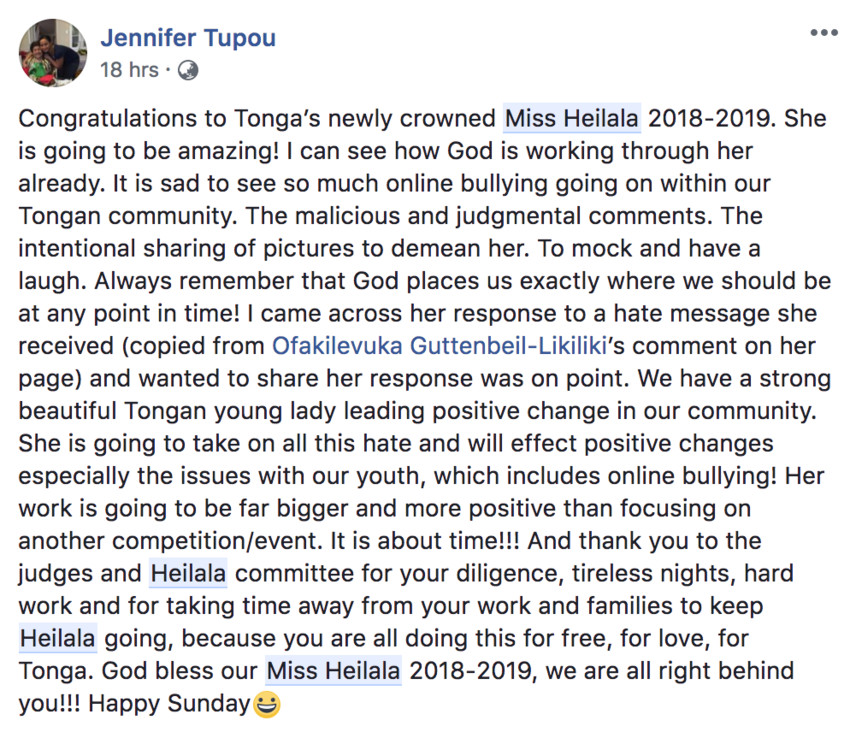Click the 'Happy Sunday' text at post end
The width and height of the screenshot is (850, 732).
(169, 704)
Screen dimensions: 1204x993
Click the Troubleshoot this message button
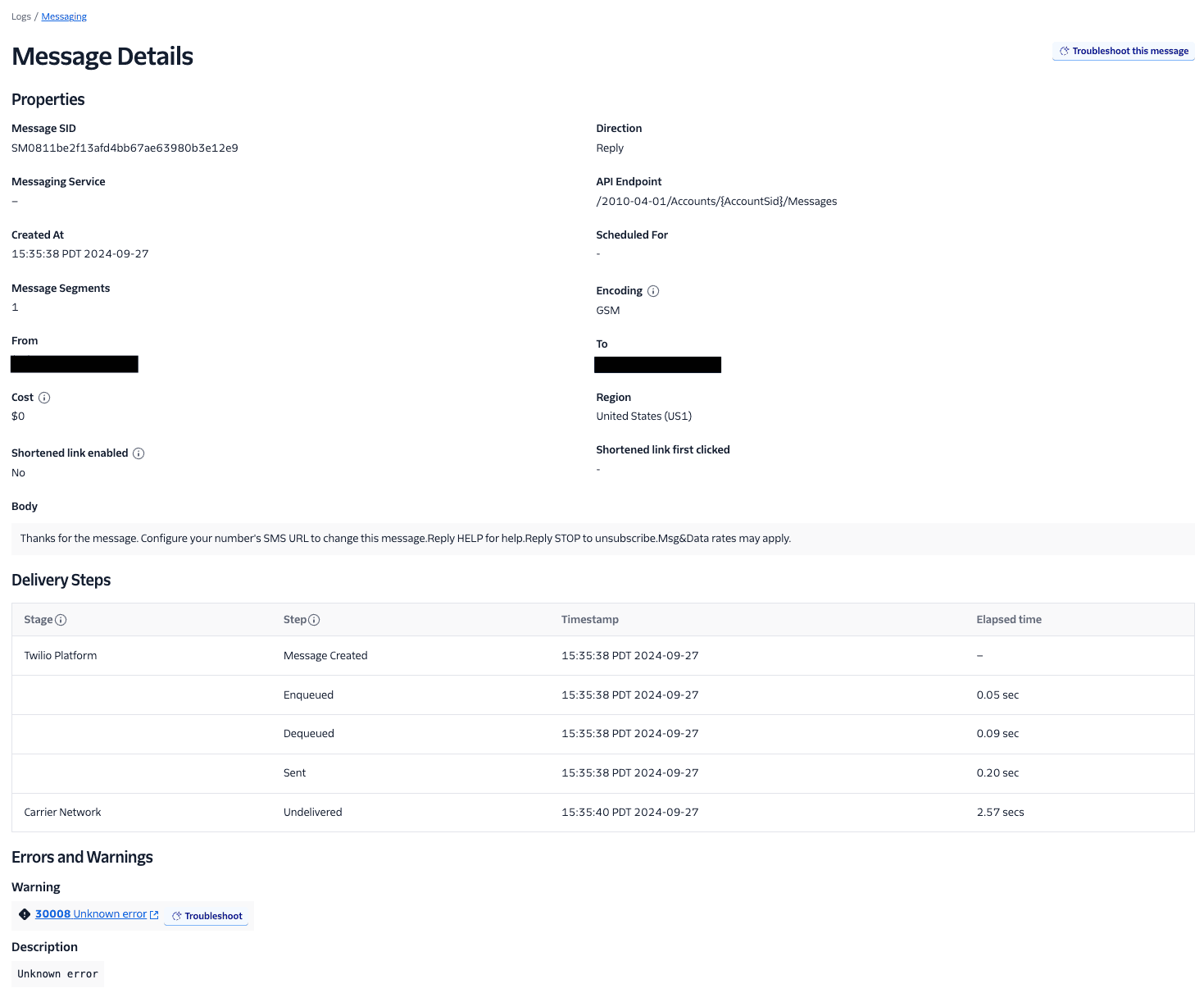[1123, 51]
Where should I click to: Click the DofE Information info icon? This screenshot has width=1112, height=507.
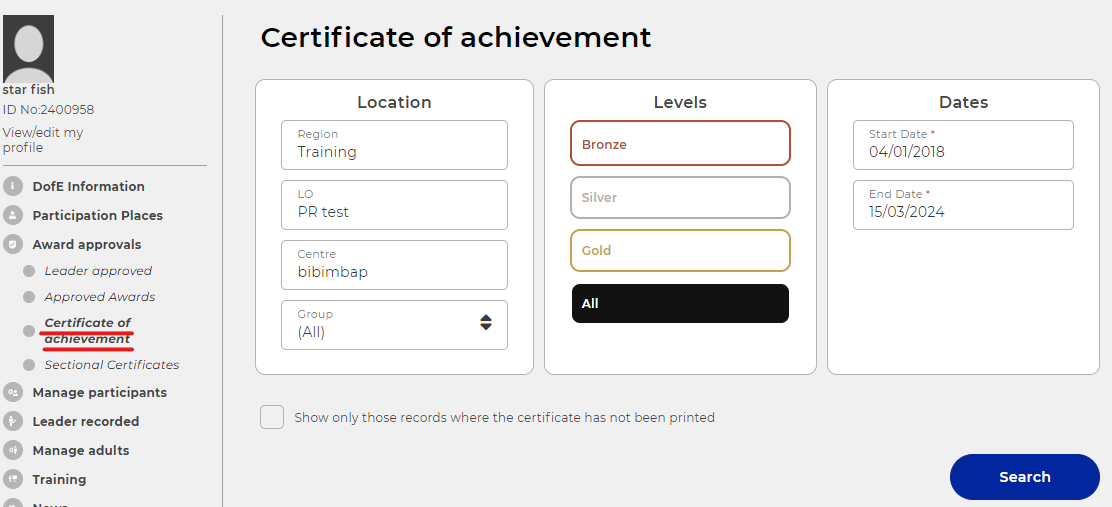13,186
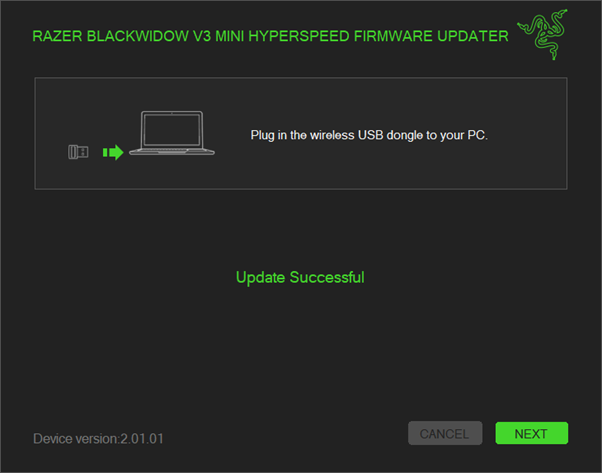This screenshot has height=473, width=602.
Task: Click the Device version label
Action: click(76, 438)
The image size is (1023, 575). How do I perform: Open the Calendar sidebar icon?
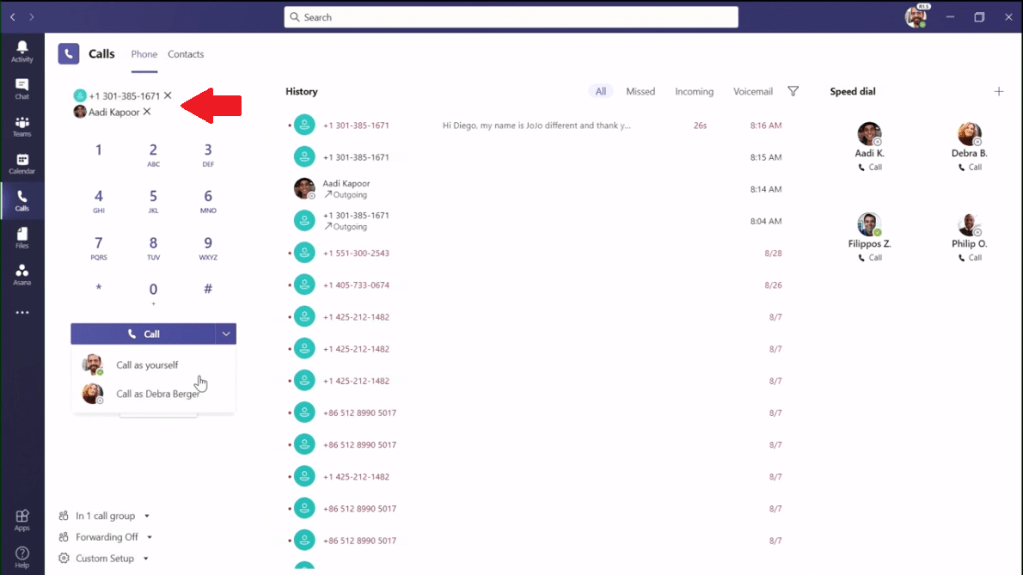pos(22,164)
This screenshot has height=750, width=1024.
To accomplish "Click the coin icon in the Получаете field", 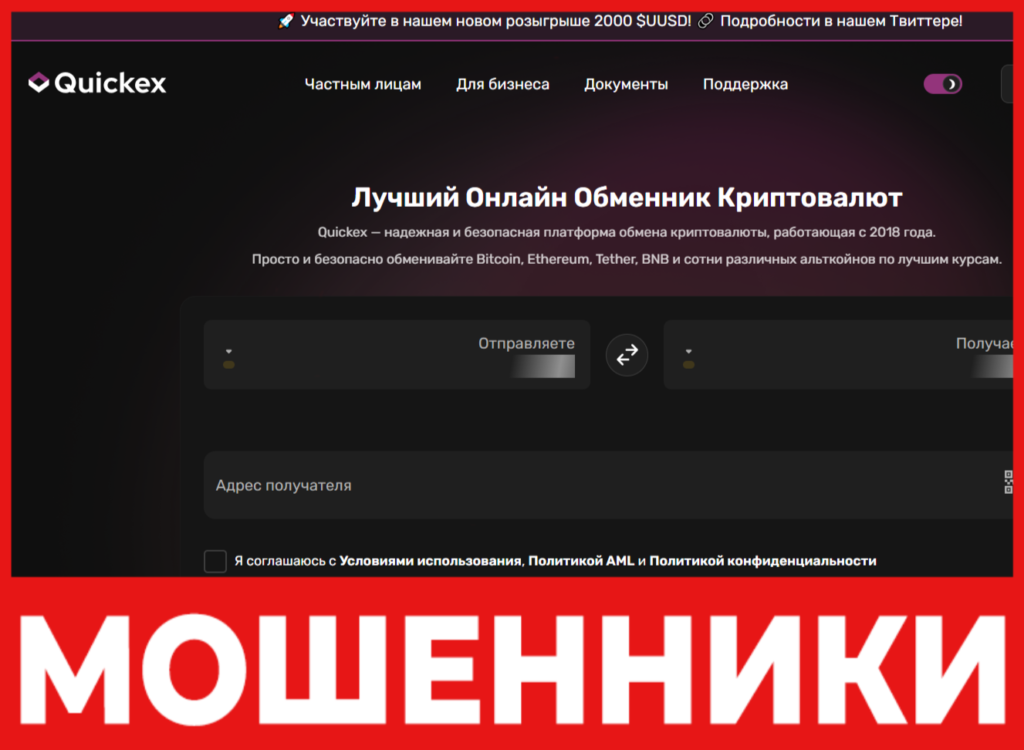I will coord(687,366).
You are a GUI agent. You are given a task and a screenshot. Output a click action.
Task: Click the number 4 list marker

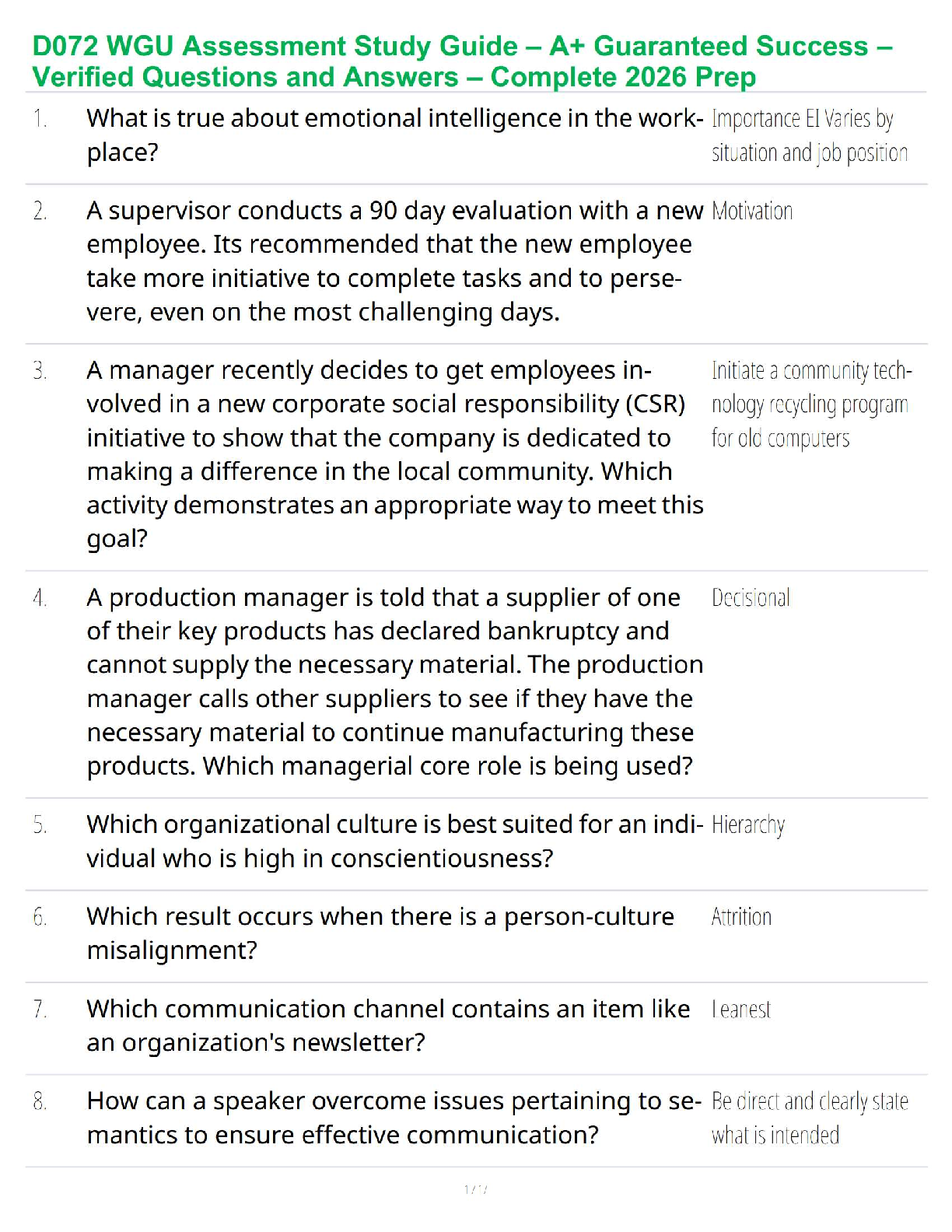click(40, 598)
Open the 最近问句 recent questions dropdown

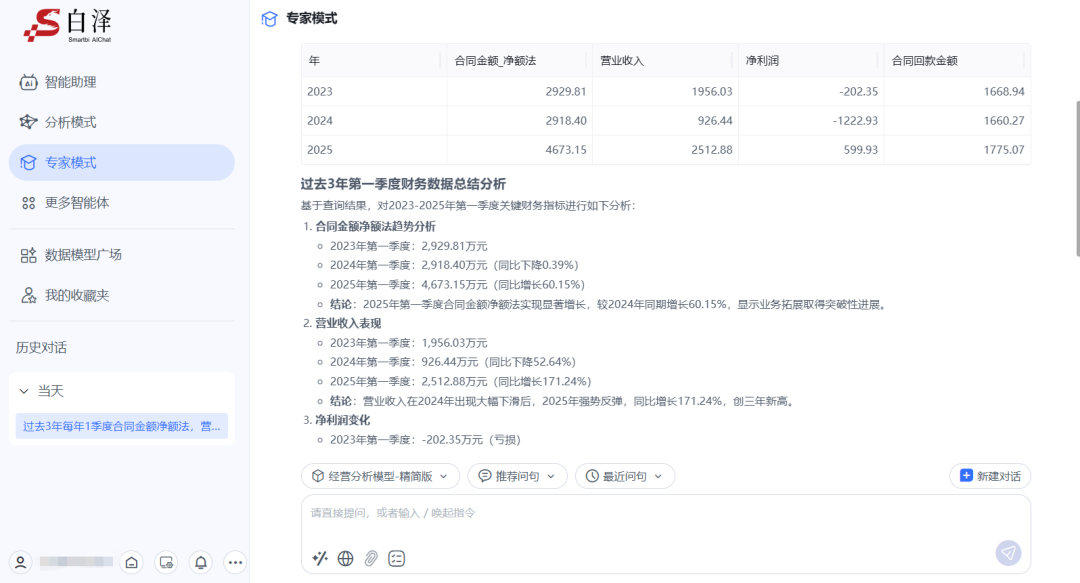[625, 476]
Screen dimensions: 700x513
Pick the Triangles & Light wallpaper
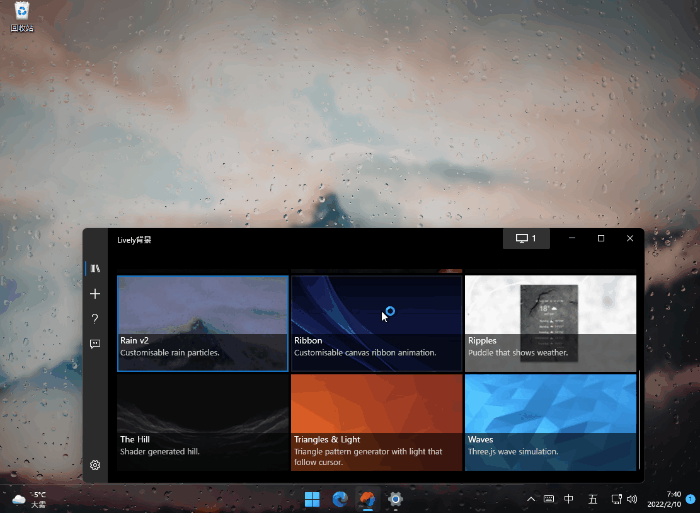tap(376, 420)
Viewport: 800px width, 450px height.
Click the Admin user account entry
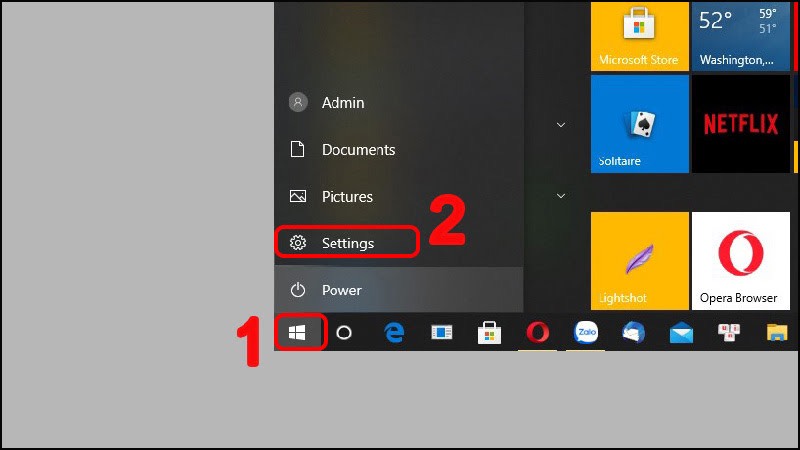coord(342,103)
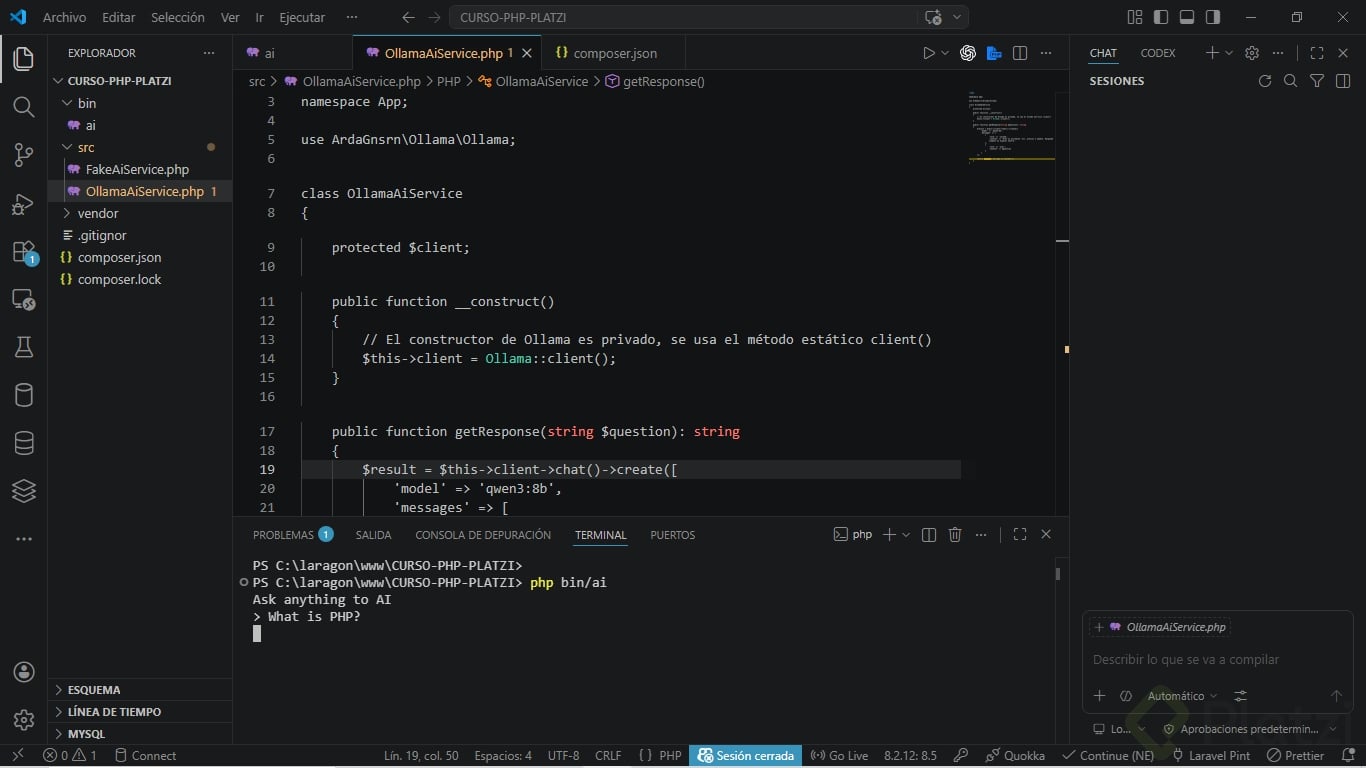This screenshot has width=1366, height=768.
Task: Open the Selección menu
Action: click(177, 17)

- _Aim of the task_
All lines of the entries containing the string "dimensions" must be shown in full.

- _Answer below_
Screen dimensions: 1204x993
Screen dimensions: 700x513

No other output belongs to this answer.